## What this task involves:
What you give must be exactly the lines of the material from the first through the line that contains "[-] (20, 884)", inclusive, and no others.

* * * *

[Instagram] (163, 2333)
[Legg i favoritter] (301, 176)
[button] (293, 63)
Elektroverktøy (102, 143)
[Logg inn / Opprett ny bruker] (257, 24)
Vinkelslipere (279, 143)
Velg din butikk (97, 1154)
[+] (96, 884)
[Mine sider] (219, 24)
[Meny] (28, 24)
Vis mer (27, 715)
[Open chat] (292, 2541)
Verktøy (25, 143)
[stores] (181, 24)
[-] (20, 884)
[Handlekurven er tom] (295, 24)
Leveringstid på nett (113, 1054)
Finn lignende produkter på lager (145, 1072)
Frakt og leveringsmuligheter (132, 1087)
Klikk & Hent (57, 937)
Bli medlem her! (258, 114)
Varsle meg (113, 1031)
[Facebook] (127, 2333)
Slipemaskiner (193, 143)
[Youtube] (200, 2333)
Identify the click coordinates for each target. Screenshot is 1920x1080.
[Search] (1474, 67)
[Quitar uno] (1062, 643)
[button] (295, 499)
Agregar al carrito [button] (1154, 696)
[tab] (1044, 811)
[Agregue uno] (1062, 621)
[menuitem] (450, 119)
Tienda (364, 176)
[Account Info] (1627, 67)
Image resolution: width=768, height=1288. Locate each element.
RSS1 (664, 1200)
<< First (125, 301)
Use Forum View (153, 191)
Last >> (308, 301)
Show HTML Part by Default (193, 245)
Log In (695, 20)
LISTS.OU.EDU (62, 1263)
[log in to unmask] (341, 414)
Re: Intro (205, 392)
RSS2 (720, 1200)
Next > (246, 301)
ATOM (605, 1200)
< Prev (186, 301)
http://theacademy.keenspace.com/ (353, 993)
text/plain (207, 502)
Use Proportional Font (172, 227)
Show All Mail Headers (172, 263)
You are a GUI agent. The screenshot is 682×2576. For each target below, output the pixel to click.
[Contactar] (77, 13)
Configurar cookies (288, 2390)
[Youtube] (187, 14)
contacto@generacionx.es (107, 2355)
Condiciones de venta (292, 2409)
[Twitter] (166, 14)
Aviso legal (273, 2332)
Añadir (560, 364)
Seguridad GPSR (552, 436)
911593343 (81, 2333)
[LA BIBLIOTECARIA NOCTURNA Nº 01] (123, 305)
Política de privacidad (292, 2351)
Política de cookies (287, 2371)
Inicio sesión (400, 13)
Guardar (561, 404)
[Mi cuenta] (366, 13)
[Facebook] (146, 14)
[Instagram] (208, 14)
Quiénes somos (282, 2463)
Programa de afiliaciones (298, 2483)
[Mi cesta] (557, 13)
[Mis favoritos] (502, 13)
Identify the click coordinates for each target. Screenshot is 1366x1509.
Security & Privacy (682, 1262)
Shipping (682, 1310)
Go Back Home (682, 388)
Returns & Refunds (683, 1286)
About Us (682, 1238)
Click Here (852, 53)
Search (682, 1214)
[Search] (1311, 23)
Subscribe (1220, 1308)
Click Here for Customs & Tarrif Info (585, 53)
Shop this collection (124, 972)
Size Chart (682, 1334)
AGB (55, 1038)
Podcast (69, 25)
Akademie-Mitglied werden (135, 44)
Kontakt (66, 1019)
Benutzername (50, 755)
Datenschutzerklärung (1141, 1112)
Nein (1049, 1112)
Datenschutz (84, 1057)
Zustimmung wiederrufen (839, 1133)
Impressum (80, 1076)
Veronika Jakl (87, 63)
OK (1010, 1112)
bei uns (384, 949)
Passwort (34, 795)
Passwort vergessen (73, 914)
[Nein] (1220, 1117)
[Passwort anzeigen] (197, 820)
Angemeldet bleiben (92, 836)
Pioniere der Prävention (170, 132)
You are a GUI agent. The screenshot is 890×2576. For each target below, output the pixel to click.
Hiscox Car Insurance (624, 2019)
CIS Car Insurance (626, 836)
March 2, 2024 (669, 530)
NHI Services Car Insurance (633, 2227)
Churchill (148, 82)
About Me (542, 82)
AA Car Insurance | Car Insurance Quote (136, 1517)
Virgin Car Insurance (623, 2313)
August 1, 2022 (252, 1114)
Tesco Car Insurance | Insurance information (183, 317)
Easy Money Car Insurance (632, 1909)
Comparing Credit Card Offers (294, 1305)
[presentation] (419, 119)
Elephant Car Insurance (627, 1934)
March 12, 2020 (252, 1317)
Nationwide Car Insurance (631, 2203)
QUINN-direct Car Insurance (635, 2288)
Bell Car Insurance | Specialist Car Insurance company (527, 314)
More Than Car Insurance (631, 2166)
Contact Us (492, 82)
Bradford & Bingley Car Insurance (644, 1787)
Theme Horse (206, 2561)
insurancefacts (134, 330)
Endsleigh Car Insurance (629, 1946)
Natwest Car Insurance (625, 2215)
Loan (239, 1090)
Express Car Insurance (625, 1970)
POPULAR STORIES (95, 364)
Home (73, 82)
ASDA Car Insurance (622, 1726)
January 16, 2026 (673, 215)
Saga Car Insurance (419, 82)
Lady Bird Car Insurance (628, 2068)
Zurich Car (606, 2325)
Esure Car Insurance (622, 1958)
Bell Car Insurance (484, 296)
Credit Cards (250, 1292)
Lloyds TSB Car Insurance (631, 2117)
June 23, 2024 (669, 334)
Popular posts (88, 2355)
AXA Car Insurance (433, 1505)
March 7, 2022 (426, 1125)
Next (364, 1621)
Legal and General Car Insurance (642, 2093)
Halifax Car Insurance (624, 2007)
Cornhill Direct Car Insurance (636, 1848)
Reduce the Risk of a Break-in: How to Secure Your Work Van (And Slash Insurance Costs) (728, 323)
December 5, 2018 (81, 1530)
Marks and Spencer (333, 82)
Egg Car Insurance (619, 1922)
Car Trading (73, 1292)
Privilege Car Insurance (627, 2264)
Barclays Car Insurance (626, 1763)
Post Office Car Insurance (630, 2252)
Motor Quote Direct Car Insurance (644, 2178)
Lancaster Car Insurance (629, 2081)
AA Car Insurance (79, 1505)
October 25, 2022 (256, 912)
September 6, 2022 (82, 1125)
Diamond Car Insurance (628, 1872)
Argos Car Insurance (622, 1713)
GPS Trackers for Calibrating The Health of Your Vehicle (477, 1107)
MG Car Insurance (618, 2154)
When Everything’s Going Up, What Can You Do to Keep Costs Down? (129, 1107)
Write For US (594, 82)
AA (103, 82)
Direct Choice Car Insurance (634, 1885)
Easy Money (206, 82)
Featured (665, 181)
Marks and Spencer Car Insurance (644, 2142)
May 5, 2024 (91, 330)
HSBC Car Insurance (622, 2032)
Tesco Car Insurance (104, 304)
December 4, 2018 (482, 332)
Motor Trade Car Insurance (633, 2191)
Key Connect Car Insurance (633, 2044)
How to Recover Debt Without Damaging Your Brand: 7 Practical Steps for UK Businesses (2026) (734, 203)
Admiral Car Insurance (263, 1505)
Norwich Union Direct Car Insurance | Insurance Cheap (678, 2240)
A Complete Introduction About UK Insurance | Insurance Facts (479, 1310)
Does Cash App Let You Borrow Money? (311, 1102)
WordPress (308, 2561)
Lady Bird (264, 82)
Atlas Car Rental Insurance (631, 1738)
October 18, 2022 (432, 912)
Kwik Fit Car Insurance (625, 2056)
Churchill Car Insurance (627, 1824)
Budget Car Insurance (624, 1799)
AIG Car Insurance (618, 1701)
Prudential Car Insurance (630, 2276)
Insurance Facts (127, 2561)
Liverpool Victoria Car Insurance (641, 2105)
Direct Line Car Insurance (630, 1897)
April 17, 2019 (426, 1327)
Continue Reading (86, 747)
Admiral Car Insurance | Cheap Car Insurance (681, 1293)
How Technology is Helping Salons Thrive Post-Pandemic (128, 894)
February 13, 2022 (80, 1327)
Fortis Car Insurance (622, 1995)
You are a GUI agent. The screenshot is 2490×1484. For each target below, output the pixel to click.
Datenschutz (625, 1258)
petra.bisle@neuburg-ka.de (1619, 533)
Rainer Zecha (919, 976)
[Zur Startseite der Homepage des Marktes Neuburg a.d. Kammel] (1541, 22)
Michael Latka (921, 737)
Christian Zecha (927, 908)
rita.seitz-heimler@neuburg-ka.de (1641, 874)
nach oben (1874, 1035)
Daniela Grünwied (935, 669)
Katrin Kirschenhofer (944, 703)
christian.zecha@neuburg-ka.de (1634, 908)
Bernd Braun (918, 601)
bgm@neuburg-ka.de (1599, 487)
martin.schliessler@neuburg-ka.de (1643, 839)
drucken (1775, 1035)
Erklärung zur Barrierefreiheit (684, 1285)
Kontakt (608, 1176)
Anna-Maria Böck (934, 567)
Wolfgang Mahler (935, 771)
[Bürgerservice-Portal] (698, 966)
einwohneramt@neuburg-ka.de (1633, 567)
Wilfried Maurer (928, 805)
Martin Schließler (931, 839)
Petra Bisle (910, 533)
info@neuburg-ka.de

* * * *

## Answer for the task:
[Instagram] (163, 2333)
[Legg i favoritter] (301, 176)
[button] (293, 63)
Elektroverktøy (102, 143)
[Logg inn / Opprett ny bruker] (257, 24)
Vinkelslipere (279, 143)
Velg din butikk (97, 1154)
[+] (96, 884)
[Mine sider] (219, 24)
[Meny] (28, 24)
Vis mer (27, 715)
[Open chat] (292, 2541)
Verktøy (25, 143)
[stores] (181, 24)
[-] (20, 884)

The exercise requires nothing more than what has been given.